Une très belle fresque des années 30 en Algérie jusqu'à l'indépendance du pays se déroule devant nous : Younes, jeune arabe élevé par son oncle Mohamed et sa tante Madeleine – couple franco-algérien –, vit dans l'insouciance de l'amitié avec Simon, Jean-Christope, Dédé, Fabrice, Isabelle et Emilie dans le village de Rio-Salado. Sur fond d'histoire d'amour impossible avec Emilie, fille de colon, Younes, lui-même victime et témoin d'injustices, finira par prendre fait et cause pour son peuple à l'heure venue de la révolte, qui plongera le pays dans le bain de violence et de sang que nous connaissons.

Cette réalisation est avant tout le fruit d'une rencontre entre l'auteur, arabe, ancien membre de l'Armée de Libération Nationale et le cinéaste, fils de pied noir, ayant quitté le pays à l'âge de 12 ans. « Quand j'ai rencontré Alexandre, je n'ai pas vu un réalisateur, j'ai vu un algérien qui revendiquait son droit de dire son pays ! » a déclaré Yasmina Khadra lors de la présentation du film à Alger le 7 septembre dernier, devant des officiels algériens et français et une salle comble.
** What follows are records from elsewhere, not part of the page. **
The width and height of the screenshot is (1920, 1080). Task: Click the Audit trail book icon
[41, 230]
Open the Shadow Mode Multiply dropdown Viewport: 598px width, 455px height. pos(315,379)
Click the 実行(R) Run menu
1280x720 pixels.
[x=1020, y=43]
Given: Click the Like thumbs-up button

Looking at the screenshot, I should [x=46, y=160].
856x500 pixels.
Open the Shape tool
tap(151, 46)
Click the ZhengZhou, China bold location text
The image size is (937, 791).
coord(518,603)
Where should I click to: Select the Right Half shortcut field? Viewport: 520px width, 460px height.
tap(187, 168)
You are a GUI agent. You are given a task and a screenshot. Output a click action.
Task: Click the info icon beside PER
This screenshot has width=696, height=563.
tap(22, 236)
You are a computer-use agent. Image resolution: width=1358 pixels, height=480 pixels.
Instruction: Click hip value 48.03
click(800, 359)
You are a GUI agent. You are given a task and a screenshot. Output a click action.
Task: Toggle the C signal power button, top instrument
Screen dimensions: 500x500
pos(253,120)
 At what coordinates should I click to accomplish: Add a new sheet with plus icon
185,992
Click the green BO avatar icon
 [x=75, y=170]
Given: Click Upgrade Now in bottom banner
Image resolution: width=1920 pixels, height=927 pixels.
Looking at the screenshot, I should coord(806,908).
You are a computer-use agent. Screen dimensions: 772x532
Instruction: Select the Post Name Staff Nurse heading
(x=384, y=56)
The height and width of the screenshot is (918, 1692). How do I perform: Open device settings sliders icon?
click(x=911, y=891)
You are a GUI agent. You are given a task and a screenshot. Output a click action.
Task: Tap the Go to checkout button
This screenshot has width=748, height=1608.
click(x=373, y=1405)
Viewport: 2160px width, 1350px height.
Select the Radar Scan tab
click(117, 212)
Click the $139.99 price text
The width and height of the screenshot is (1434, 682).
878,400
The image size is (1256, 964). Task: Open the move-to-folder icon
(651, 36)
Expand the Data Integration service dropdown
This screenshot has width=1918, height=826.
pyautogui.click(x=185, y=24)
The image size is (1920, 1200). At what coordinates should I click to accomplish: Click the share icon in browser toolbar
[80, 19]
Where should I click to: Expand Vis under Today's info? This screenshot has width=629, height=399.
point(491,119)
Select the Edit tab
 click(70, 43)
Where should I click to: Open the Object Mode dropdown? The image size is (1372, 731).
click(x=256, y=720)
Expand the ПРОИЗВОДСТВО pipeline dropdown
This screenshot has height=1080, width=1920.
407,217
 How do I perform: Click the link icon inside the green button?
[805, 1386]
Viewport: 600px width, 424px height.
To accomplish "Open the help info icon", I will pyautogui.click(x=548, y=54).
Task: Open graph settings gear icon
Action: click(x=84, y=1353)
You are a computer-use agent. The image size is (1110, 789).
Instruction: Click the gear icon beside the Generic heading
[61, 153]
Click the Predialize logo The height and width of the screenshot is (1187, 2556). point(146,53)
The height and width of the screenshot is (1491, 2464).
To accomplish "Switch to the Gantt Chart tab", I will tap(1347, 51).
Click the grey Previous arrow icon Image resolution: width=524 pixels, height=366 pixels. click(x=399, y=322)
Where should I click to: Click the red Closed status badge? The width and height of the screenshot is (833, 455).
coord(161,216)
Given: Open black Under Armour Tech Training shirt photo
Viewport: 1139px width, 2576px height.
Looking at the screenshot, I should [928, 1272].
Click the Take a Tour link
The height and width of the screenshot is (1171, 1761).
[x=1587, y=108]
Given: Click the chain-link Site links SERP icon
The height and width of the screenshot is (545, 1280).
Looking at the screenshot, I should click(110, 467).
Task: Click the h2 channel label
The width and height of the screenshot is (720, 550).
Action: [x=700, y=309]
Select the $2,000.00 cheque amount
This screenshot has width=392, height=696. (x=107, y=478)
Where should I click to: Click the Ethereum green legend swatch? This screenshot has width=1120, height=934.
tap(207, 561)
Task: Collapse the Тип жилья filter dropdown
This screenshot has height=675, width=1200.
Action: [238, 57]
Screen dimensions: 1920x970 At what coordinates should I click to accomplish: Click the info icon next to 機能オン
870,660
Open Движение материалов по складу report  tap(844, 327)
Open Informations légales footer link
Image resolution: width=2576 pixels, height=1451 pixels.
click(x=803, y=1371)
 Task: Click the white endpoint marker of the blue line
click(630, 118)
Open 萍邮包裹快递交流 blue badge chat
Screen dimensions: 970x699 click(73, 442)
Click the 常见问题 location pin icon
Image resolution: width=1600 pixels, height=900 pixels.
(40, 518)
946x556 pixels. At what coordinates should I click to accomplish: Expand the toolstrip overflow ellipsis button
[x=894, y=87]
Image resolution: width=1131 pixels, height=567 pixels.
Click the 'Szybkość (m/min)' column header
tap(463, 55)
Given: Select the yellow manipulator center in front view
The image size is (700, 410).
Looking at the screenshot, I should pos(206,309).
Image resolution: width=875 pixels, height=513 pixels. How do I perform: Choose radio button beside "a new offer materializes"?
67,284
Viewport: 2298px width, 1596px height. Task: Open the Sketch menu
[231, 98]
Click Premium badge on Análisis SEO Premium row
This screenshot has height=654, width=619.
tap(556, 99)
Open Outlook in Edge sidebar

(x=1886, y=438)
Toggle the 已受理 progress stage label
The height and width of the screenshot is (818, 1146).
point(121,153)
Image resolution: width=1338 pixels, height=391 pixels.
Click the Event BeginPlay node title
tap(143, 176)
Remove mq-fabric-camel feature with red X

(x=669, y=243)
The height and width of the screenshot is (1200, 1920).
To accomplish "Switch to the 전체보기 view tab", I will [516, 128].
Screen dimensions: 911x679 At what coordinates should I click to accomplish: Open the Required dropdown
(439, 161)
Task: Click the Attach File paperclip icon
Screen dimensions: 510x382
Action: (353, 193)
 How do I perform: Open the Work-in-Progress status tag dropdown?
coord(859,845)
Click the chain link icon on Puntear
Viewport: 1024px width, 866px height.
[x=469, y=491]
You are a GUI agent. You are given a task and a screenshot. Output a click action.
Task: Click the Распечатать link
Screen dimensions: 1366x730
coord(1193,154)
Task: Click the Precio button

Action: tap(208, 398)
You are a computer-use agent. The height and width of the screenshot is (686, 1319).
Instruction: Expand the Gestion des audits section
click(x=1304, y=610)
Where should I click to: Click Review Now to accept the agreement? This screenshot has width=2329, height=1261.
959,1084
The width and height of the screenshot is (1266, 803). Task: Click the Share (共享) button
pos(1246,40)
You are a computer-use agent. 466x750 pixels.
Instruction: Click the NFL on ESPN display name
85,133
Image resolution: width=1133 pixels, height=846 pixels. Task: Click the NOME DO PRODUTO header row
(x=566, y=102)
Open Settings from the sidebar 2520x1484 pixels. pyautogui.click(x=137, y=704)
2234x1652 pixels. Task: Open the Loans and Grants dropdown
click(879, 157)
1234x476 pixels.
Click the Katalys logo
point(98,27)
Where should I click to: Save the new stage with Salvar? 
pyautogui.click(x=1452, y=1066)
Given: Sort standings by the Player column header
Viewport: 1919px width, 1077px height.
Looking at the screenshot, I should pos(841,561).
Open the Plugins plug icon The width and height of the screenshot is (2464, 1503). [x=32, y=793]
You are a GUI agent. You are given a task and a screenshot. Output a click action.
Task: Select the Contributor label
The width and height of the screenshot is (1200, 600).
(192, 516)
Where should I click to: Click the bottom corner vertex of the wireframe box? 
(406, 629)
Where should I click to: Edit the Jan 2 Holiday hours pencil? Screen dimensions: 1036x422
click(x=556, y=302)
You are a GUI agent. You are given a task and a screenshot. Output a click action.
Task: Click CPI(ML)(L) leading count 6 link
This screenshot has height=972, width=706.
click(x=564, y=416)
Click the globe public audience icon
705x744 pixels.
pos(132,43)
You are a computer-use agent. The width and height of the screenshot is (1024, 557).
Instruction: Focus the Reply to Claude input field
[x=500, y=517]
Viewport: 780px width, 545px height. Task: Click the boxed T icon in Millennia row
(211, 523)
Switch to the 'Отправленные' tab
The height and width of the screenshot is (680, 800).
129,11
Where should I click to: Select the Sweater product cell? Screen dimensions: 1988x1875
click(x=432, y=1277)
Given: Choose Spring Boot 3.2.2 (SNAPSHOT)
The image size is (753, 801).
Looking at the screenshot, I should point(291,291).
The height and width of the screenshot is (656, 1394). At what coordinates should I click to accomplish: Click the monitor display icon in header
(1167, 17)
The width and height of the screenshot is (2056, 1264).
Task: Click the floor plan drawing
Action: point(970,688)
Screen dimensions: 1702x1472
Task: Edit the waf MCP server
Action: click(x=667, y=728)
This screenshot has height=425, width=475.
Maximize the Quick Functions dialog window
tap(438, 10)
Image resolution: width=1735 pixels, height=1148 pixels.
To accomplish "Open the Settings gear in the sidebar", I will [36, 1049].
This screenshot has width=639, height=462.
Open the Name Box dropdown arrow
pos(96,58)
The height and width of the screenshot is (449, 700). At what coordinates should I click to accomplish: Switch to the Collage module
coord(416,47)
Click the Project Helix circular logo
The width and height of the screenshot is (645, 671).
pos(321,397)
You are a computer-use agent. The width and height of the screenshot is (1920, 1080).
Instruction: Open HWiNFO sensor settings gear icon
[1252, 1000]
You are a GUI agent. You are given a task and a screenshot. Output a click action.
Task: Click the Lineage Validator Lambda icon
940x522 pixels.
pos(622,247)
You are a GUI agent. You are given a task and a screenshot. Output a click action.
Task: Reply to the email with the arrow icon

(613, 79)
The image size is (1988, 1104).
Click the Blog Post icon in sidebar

Le film n'a pas la prétention d'apporter une solution ou des réponses à la question de la relation entre les deux pays. Jusqu'à la fin, la question reste ouverte : A qui appartient cette terre ? A ceux qui l'ont habitée en premier ou bien à ceux qui l'ont fait fructifier ? Il se veut avant tout un message pour aujourd'hui : « Ce film n’est pas là pour refaire le monde mais pour dire simplement qu’on n'a qu’une vie et quand l’amour se présente, il ne faut pas laisser passer l’amour, qui est la chose la plus importante, et qu’entre la France et l’Algérie, on a peut-être laissé passer cet amour. » Le souci du réalisateur est vraiment tourné vers les nouvelles générations : « Je pense aux jeunes franco-algériens qui sont dans cette double-culture, partagés, déchirés, quelquefois désorientés… », « …Qu'on oblige à choisir, alors qu'il ne faut pas choisir ! » poursuit Yasmina Khadra dans une interview commune aux deux.

La clé du film est peut-être alors dans une phrase sortie de la bouche de Madeleine. Younes, déchiré au plus profond de lui-même, l'interroge alors sur la genèse de son histoire d'amour avec Mohamed. Racontant que leurs deux familles les ont reniés en raison de leur union, elle finit par déclarer, malgré la souffrance : « C'est toujours l'amour qui gagne ! »

A l'occasion des 50 ans de l'indépendance de l'Algérie, puisse cette belle aventure d'amitié, cet amour et cette fascination communs pour la  beauté de leur pays, ce souci de contribuer à construire l'avenir des générations d'aujourd'hui, apaiser les esprits encore meurtris par un passé douloureux et ouvrir les cœurs à des horizons nouveaux.